HIP provides the following:
- Devices (hipSetDevice(), hipGetDeviceProperties(), etc.)
- Memory management (hipMalloc(), hipMemcpy(), hipFree(), etc.)
- Streams (hipStreamCreate(),hipStreamSynchronize(), hipStreamWaitEvent(), etc.)
- Events (hipEventRecord(), hipEventElapsedTime(), etc.)
- Kernel launching (hipLaunchKernel/hipLaunchKernelGGL is the preferred way of launching kernels. hipLaunchKernelGGL is a standard C/C++ macro that can serve as an alternative way to launch kernels, replacing the CUDA triple-chevron (<<< >>>) syntax).
- HIP Module API to control when adn how code is loaded.
- CUDA-style kernel coordinate functions (threadIdx, blockIdx, blockDim, gridDim)
- Cross-lane instructions including shfl, ballot, any, all
- Most device-side math built-ins
- Error reporting (hipGetLastError(), hipGetErrorString())
The HIP API documentation describes each API and its limitations, if any, compared with the equivalent CUDA API.
At a high-level, the following features are not supported:
- Textures (partial support available)
- Dynamic parallelism (CUDA 5.0)
- Managed memory (CUDA 6.5)
- Graphics interoperability with OpenGL or Direct3D
- CUDA IPC Functions (Under Development)
- CUDA array, mipmappedArray and pitched memory
- Queue priority controls
See the API Support Table for more detailed information.
- C++-style device-side dynamic memory allocations (free, new, delete) (CUDA 4.0)
- Virtual functions, indirect functions and try/catch (CUDA 4.0)
__prof_trigger
- PTX assembly (CUDA 4.0). HIP-Clang supports inline GCN assembly.
- Several kernel features are under development. See the HIP Kernel Language for more information. These include:
- printf
No. HIP provides porting tools which do most of the work to convert CUDA code into portable C++ code that uses the HIP APIs. Most developers will port their code from CUDA to HIP and then maintain the HIP version. HIP code provides the same performance as native CUDA code, plus the benefits of running on AMD platforms.

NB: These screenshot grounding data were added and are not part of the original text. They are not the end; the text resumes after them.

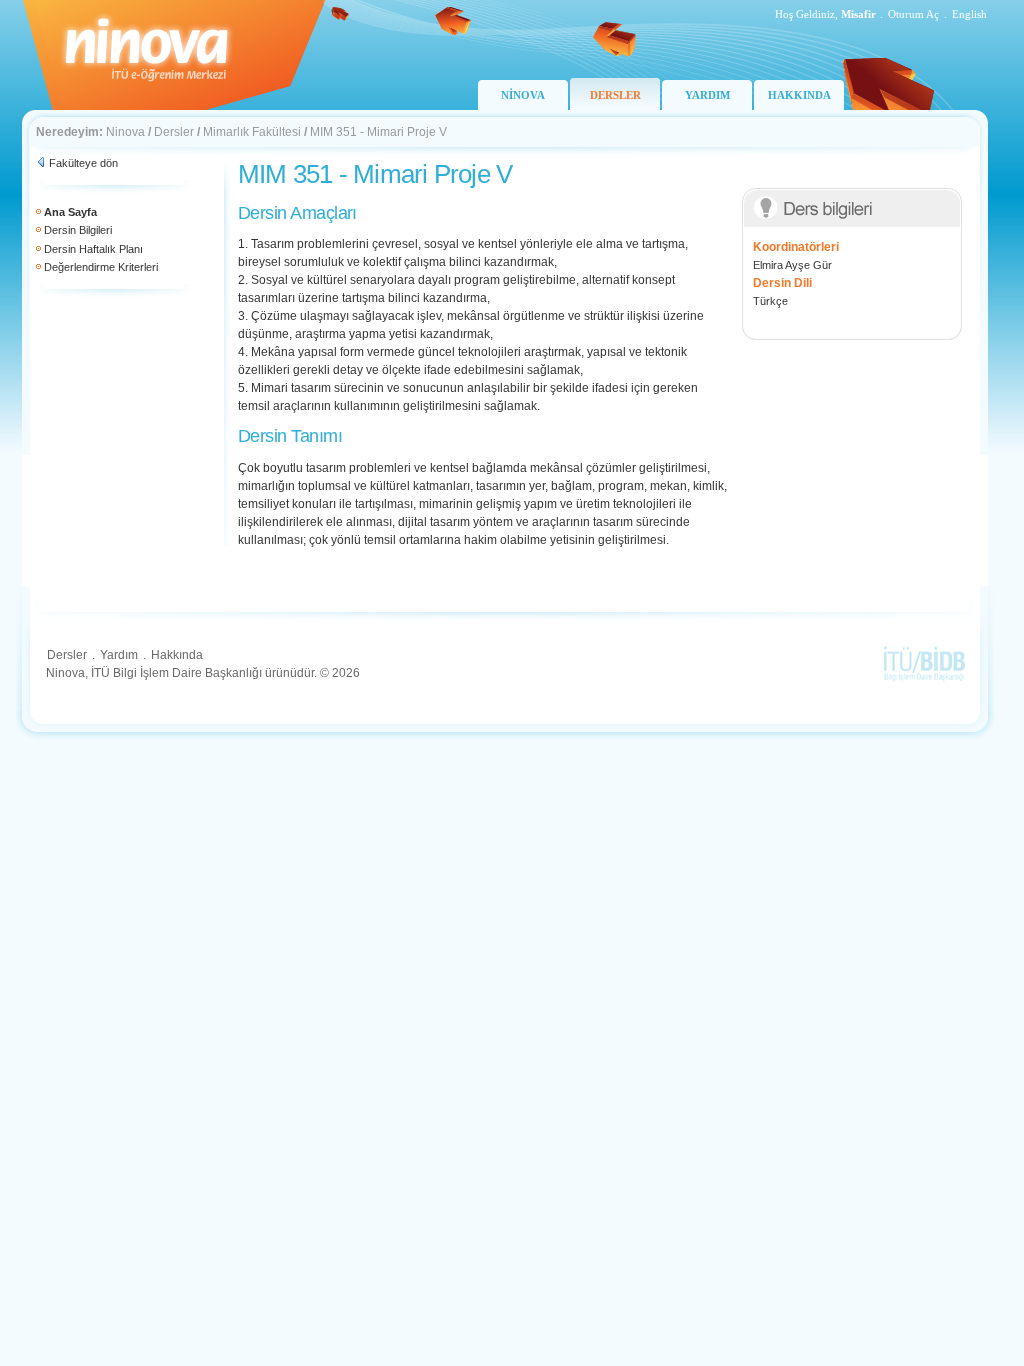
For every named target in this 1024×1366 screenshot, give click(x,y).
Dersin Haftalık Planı (93, 249)
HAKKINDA (799, 95)
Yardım (119, 655)
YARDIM (707, 95)
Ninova (125, 132)
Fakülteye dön (83, 163)
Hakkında (177, 655)
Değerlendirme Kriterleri (101, 267)
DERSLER (615, 95)
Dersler (174, 132)
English (969, 14)
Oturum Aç (913, 14)
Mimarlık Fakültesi (252, 132)
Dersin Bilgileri (78, 230)
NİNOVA (523, 95)
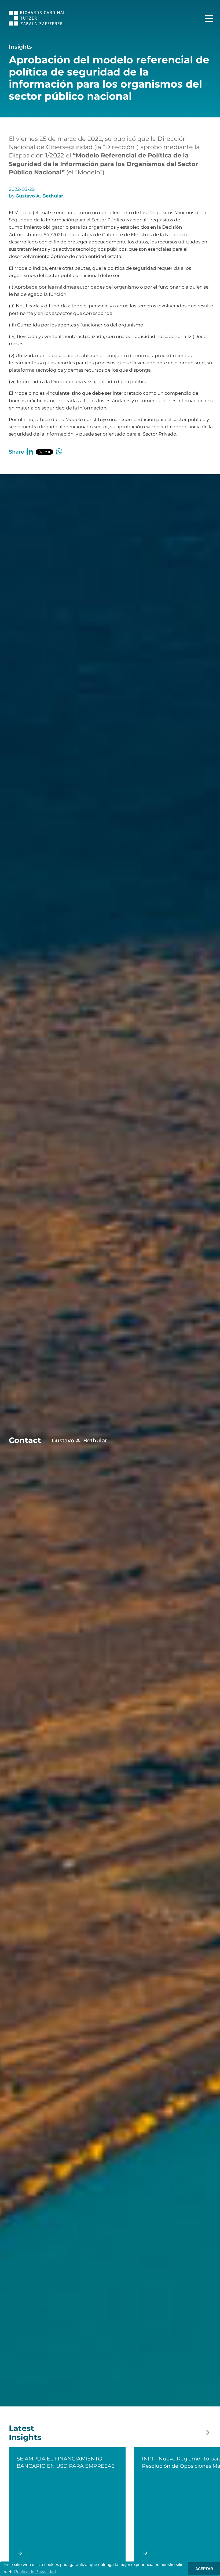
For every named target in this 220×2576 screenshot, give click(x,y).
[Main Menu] (209, 19)
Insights (20, 46)
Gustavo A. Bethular (39, 196)
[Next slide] (208, 2433)
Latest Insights (25, 2432)
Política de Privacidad (35, 2572)
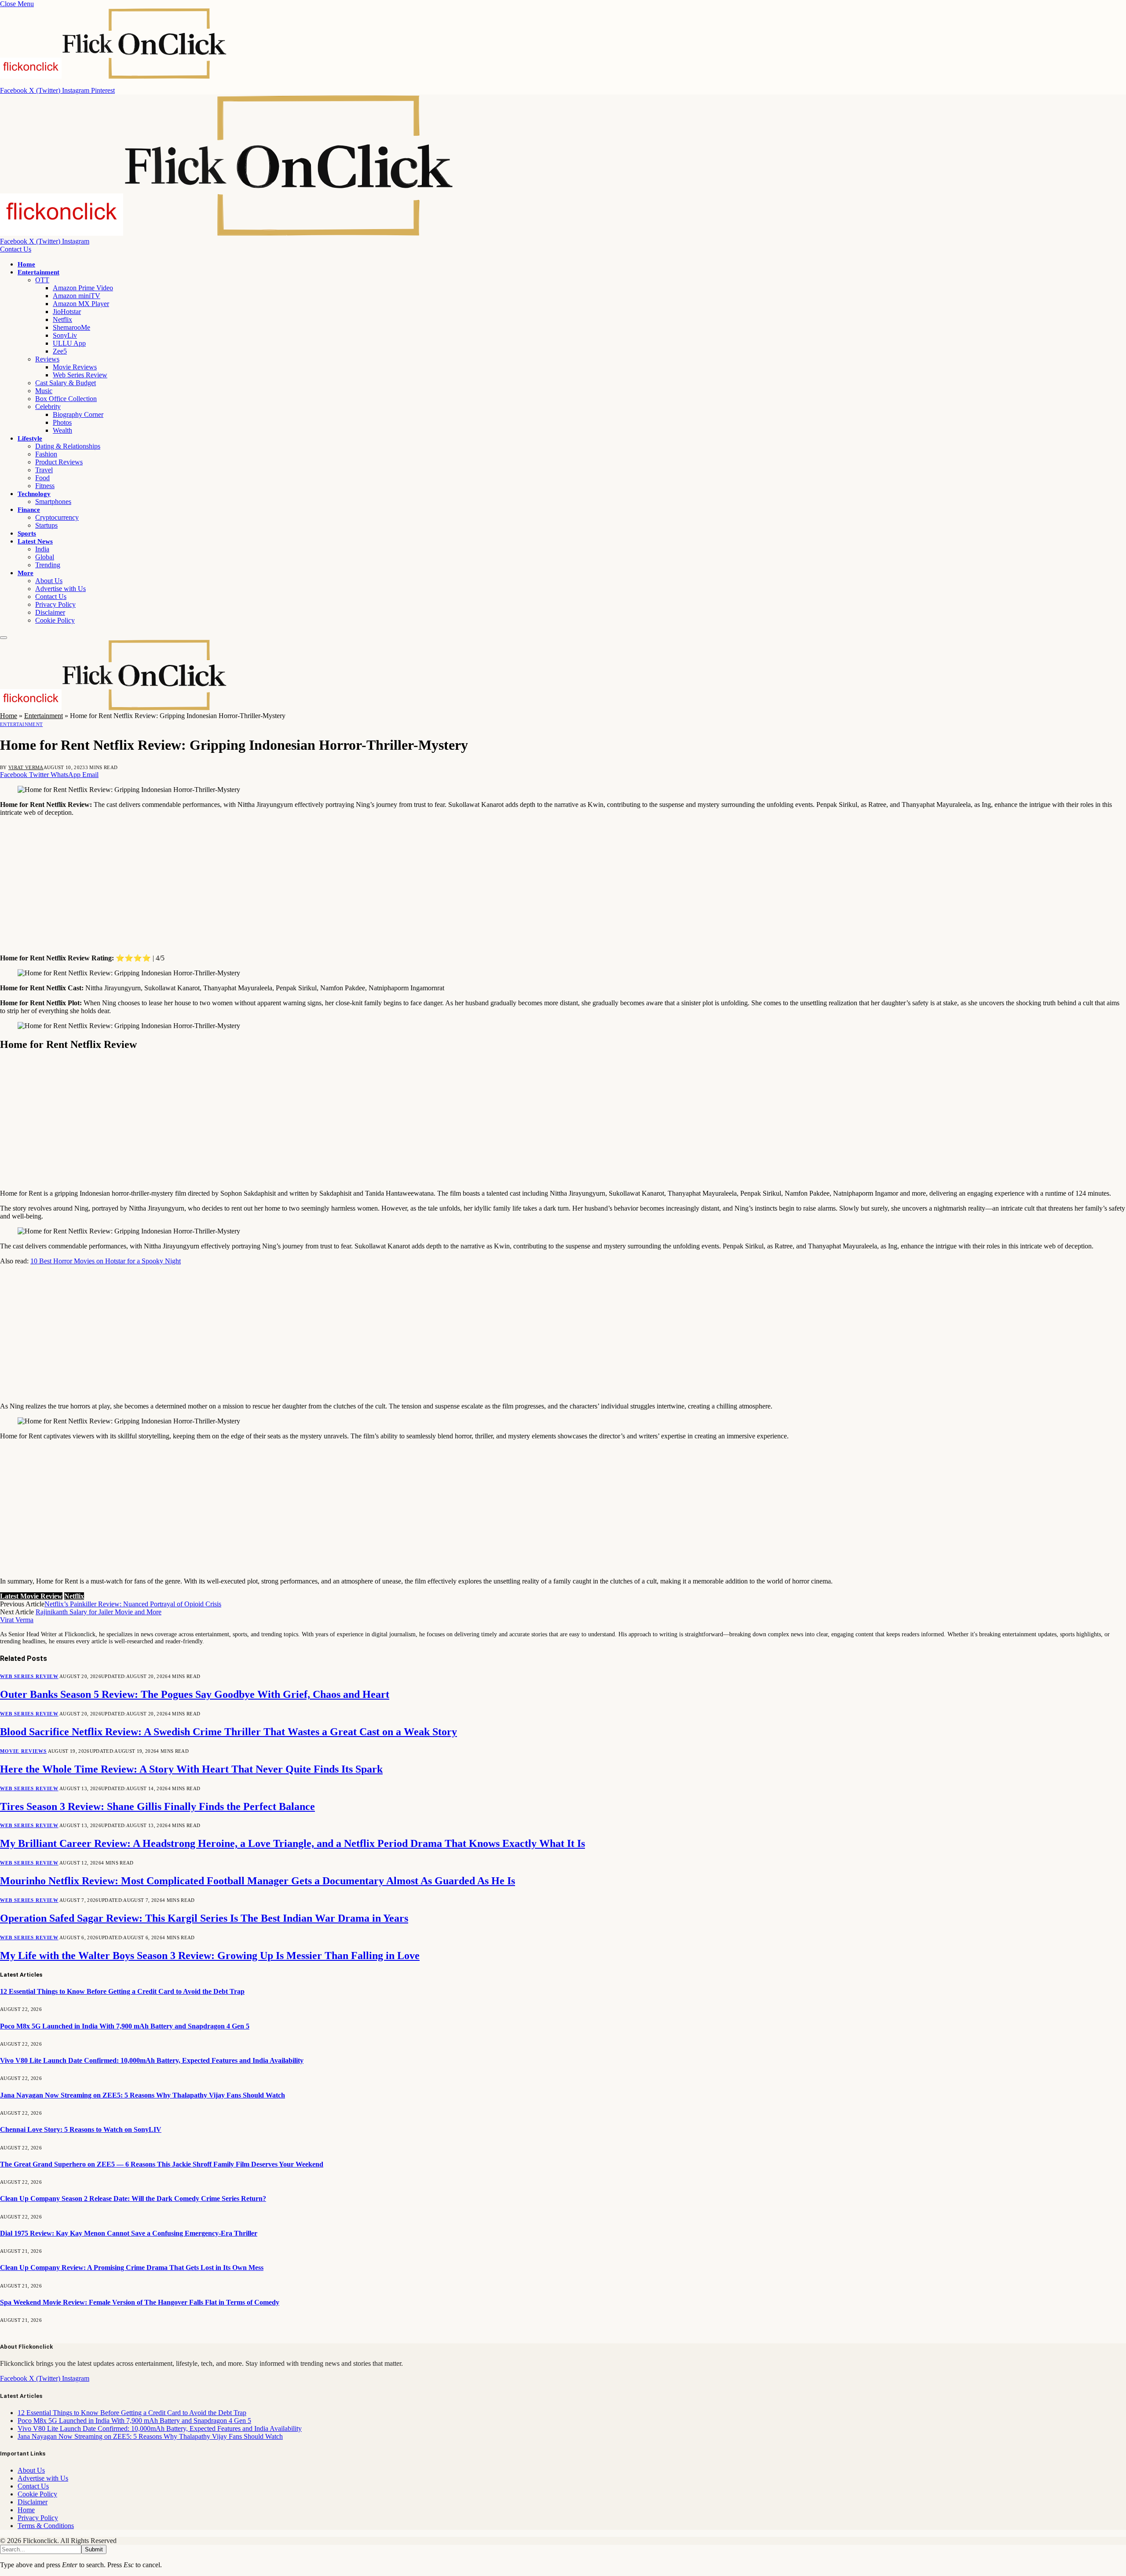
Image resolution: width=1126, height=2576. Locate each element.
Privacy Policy (55, 604)
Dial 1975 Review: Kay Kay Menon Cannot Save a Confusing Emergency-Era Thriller (128, 2233)
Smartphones (53, 501)
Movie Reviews (75, 367)
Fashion (46, 454)
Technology (34, 493)
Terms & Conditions (46, 2525)
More (25, 572)
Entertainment (38, 272)
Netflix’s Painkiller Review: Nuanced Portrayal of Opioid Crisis (132, 1604)
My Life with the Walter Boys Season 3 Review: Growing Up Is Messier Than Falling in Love (210, 1955)
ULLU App (69, 343)
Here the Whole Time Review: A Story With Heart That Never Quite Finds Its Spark (191, 1769)
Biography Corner (78, 414)
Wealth (62, 430)
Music (43, 390)
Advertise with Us (60, 588)
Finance (29, 509)
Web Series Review (80, 375)
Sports (27, 533)
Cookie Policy (55, 620)
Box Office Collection (66, 398)
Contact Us (15, 249)
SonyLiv (65, 335)
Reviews (47, 359)
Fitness (45, 485)
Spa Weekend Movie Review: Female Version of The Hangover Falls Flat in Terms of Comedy (139, 2302)
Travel (44, 470)
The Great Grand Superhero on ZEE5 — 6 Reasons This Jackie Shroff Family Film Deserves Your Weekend (161, 2164)
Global (44, 557)
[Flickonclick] (227, 233)
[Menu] (3, 637)
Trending (47, 565)
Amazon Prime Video (83, 288)
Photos (62, 422)
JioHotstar (67, 311)
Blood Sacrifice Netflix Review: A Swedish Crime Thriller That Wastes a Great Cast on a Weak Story (228, 1731)
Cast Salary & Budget (65, 383)
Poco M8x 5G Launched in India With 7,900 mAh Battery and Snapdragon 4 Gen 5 (124, 2026)
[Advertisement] (264, 885)
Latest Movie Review (31, 1596)
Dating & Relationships (67, 446)
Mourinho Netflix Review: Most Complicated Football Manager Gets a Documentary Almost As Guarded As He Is (257, 1880)
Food (42, 478)
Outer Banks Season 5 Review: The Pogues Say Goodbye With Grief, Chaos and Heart (194, 1694)
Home (26, 264)
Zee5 (60, 351)
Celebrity (48, 406)
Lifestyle (30, 438)
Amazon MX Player (81, 303)
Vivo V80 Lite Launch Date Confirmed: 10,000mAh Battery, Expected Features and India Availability (151, 2060)
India (42, 549)
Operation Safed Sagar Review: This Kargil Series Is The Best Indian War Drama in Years (204, 1918)
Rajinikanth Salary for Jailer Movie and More (98, 1612)
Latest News (35, 541)
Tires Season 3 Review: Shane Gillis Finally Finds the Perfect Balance (157, 1806)
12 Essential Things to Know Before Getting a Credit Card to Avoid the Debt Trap (122, 1991)
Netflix (62, 319)
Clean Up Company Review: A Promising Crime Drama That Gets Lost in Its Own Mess (131, 2267)
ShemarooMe (71, 327)
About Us (48, 580)
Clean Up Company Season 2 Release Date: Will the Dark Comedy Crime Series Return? (133, 2198)
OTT (42, 280)
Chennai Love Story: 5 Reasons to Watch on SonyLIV (80, 2129)
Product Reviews (59, 462)
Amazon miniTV (76, 295)
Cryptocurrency (57, 517)
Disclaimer (50, 612)
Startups (46, 525)
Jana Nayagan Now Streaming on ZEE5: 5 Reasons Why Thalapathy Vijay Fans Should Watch (142, 2095)
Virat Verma (26, 767)
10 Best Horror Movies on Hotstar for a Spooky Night (105, 1261)
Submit (94, 2549)
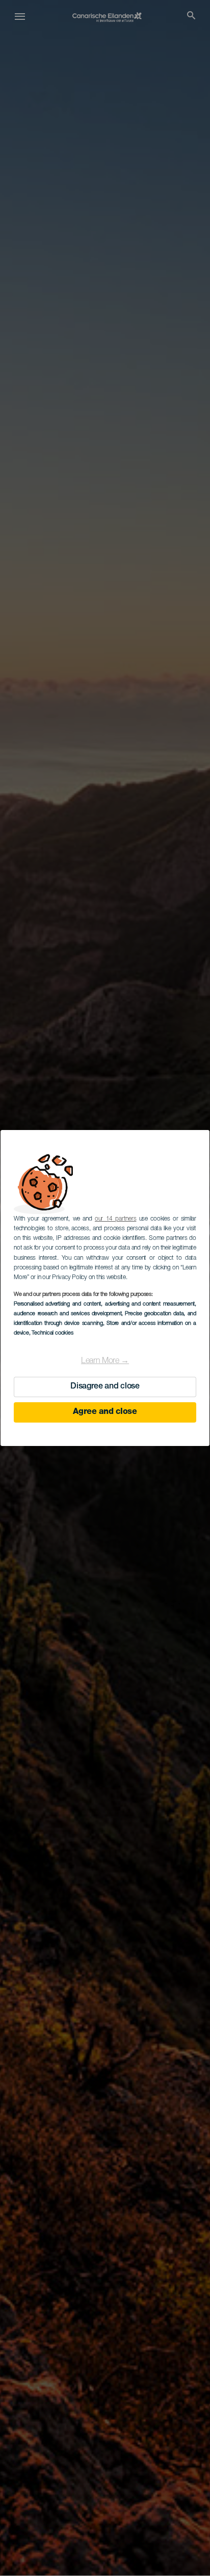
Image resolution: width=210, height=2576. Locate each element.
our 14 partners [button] (115, 1219)
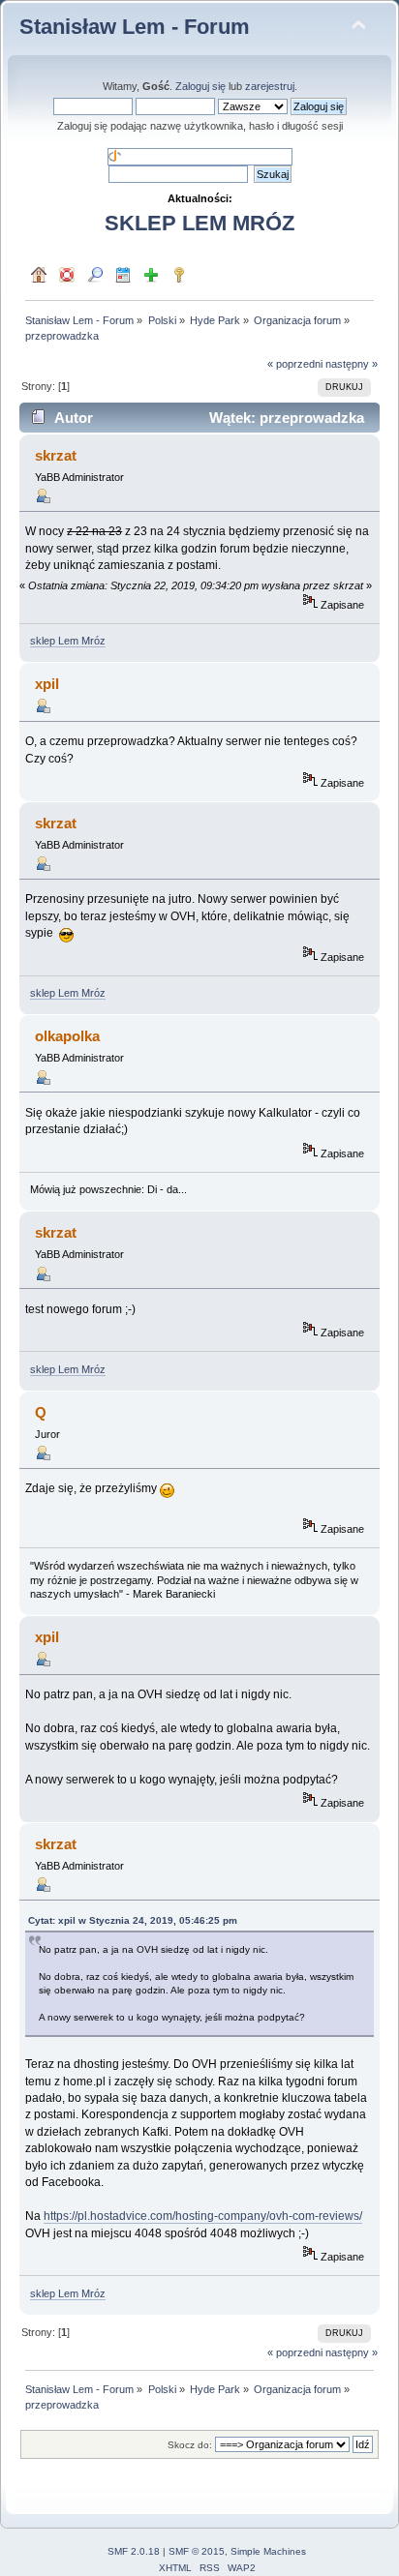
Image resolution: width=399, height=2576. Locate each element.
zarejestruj (269, 86)
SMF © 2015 (197, 2551)
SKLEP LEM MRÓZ (199, 223)
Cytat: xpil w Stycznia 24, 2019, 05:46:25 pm (132, 1920)
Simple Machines (268, 2551)
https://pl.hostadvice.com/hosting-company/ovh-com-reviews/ (203, 2216)
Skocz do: (190, 2445)
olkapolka (67, 1036)
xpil (47, 683)
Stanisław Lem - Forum (134, 27)
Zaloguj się (200, 86)
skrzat (56, 455)
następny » (351, 364)
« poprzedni (294, 364)
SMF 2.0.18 (133, 2551)
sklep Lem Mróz (68, 640)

HIP APIs and features do not map to a specific CUDA version. HIP provides a strong subset of the functionality provided in CUDA, and the hipify tools can scan code to identify any unsupported CUDA functions - this is useful for identifying the specific features required by a given application.
However, we can provide a rough summary of the features included in each CUDA SDK and the support level in HIP. Each bullet below lists the major new language features in each CUDA release and then indicate which are supported/not supported in HIP:
- CUDA 4.0 and earlier :
- HIP supports CUDA 4.0 except for the limitations described above.
- CUDA 5.0 :
- Dynamic Parallelism (not supported)
- cuIpc functions (under development).
- CUDA 5.5 :
- CUPTI (not directly supported, AMD GPUPerfAPI can be used as an alternative in some cases)
- CUDA 6.0 :
- Managed memory (under development)
- CUDA 6.5 :
- __shfl intriniscs (supported)
- CUDA 7.0 :
- Per-thread-streams (under development)
- C++11 (Hip-Clang supports all of C++11, all of C++14 and some C++17 features)
- CUDA 7.5 :
- float16 (supported)
- CUDA 8.0 :
- Page Migration including cudaMemAdvise, cudaMemPrefetch, other cudaMem* APIs(not supported)
- CUDA 9.0 :
- Cooperative Launch, Surface Object Management, Version Management
HIP includes growing support for the four key math libraries using hcBlas, hcFft, hcrng and hcsparse, as well as MIOpen for machine intelligence applications. These offer pointer-based memory interfaces (as opposed to opaque buffers) and can be easily interfaced with other HIP applications. The hip interfaces support both ROCm and CUDA paths, with familiar library interfaces.
Additionally, some of the cublas routines are automatically converted to hipblas equivalents by the HIPIFY tools. These APIs use cublas or hcblas depending on the platform and replace the need to use conditional compilation.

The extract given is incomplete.